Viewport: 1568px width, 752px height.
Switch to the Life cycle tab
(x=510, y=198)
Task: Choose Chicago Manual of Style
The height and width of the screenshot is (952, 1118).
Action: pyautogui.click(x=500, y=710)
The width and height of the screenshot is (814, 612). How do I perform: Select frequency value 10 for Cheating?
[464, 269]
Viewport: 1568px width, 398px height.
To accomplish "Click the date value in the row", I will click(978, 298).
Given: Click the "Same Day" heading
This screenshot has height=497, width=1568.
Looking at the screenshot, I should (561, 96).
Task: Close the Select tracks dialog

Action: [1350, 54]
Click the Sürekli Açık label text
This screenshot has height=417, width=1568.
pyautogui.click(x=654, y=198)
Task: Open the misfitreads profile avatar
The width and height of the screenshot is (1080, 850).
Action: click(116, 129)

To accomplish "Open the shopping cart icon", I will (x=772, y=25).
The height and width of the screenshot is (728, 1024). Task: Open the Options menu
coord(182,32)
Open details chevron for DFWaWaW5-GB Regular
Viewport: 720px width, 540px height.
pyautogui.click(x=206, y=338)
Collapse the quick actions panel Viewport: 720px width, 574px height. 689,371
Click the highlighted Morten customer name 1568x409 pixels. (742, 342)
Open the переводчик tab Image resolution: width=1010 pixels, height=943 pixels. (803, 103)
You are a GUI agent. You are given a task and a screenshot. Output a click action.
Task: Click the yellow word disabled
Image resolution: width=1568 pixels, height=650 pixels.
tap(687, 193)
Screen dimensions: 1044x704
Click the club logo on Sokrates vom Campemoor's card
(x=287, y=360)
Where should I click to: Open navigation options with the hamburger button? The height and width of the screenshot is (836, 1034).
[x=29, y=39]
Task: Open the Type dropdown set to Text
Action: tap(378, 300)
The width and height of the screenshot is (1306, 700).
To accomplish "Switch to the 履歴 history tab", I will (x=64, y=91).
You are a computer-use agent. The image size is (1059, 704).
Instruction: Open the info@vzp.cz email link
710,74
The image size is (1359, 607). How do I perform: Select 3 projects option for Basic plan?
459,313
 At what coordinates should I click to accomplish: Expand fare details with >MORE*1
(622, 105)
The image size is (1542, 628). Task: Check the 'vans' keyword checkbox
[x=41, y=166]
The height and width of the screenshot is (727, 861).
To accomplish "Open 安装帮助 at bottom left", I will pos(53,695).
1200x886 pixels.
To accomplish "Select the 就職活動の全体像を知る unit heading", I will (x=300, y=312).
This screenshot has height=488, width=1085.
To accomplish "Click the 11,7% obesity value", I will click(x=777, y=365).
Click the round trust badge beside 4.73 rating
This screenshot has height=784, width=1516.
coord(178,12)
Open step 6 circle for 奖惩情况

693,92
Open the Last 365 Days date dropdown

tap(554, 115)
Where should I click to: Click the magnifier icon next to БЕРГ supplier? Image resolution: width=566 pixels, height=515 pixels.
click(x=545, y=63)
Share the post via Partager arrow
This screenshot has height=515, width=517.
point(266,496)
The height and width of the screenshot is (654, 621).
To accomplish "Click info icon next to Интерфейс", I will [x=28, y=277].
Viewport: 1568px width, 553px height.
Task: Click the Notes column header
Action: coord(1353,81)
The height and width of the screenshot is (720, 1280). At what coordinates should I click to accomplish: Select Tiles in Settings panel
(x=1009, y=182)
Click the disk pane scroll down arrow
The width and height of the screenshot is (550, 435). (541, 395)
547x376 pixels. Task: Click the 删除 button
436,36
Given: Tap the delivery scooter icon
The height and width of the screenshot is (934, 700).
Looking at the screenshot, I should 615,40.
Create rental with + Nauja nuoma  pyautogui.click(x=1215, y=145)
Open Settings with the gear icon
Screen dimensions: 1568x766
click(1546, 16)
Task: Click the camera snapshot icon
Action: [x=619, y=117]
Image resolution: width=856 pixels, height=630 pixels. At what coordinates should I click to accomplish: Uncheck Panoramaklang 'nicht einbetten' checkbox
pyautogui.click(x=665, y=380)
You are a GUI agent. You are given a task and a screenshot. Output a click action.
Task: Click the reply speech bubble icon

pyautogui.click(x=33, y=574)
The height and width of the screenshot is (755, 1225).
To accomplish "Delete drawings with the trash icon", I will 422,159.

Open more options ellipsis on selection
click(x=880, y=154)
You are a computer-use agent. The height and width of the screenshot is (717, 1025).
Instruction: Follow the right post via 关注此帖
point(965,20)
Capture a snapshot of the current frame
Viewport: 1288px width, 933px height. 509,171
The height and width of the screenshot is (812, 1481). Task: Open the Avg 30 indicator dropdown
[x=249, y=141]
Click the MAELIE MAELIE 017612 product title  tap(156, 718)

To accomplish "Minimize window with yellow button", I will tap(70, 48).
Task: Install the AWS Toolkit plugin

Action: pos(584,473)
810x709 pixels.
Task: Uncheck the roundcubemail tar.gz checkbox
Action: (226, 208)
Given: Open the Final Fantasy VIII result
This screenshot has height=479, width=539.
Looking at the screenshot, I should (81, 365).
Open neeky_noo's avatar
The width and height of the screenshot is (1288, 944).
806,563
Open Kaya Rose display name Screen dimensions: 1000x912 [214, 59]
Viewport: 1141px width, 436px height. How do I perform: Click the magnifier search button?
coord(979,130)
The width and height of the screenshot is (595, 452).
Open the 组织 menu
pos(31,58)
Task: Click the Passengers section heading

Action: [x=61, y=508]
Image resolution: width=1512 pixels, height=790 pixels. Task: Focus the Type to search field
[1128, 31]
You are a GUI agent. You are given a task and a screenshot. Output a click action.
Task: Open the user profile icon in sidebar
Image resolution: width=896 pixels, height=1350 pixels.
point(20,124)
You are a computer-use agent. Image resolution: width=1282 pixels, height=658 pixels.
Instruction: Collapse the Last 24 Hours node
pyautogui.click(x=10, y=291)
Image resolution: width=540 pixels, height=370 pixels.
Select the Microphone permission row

☆ ☆ ☆

ACTIVITY
Print, from the entries above, the line with "1200x886 pixels.", the line with "Click the round" and all lines between them, exactly and with nothing else.

RESPONSE AREA
1200x886 pixels.
To accomplish "Select the 就職活動の全体像を知る unit heading", I will (x=300, y=312).
This screenshot has height=488, width=1085.
To accomplish "Click the 11,7% obesity value", I will click(x=777, y=365).
Click the round trust badge beside 4.73 rating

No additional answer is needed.